Una campiña de matices irrepetibles, surcada por terrazas de sinuosa simetría y la desoladora belleza de sus tres volcanes, hacen de Arequipa una ciudad singular. Un breve episodio de armonía en la agreste y portentosa geografía andina.
No se puede tener una lectura aproximada de la ciudad sin considerar la importancia que tiene en su historia, economía, arquitectura y carácter: su ubicación, geografía y el paisaje. En el que la cadena volcánica y el desierto son dos elementos fundamentales, pero es lo que el hombre hizo con ese reto lo que finalmente determinó el carácter de la ciudad y le dio forma final al paisaje.
Se puede dividir a la arquitectura en tres niveles, el primero: la nociva: que agrede, estropea, malogra el paisaje, tan común en los nuevos y no tan nuevos desarrollos urbanos del Perú; el segundo es el que logra integrarse al paisaje, sin causar efectos perniciosos en él, y el tercer nivel, el tipo de arquitectura, quizá sea la verdadera arquitectura, tan escasa como deseable, requiere tener una lectura cabal del paisaje, es la que logra, incluso, culminar el paisaje, si se quiere enriqueciéndolo, coronándolo en un momento mayor, ejemplos como Machu Pichu, Petra, El Partenón y el propio Centro Histórico y campiña de Arequipa como eje del semicírculo volcánico, son claros ejemplos de ella.
El sillar (Ignimbrita: roca de origen volcánico), es el elemento fundamental, es una roca porosa, de tonos claros que oscilan entre varios modos de blanco opaco, el rosa claro y algunas variedades melones. Tiene un lugar protagónico en la arquitectura virreinal y republicana hasta las primeras décadas del siglo XX, aunque luego ceda al empleo de otras técnicas y materiales, su explotación permanece constante. Su uso fue intensivo y excluyente en la arquitectura de la ciudad de Arequipa, ya fuera civil y religiosa, monumental o popular.

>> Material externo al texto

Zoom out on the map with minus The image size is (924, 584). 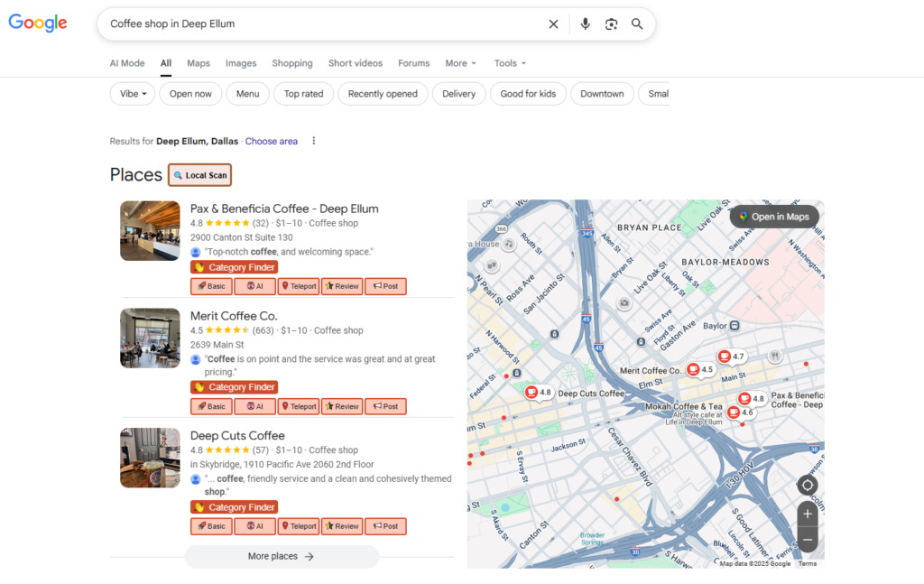coord(808,540)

Las edificaciones del Centro Histórico de Arequipa construidas con esta roca son representativas de la fusión de las técnicas de construcciones europeas y nativas, hechas por arquitectos y maestros de obras españoles y los albañiles y talladores andinos. Este encuentro toma forma en los amplios muros, las arcadas y bóvedas, cúpulas, zaguanes y contrafuertes, los patios y espacios abiertos, y la decoración barroca.  Sus tallados enriquecen la plástica del Centro Histórico que ha recibido el merecido reconocimiento a su singularidad.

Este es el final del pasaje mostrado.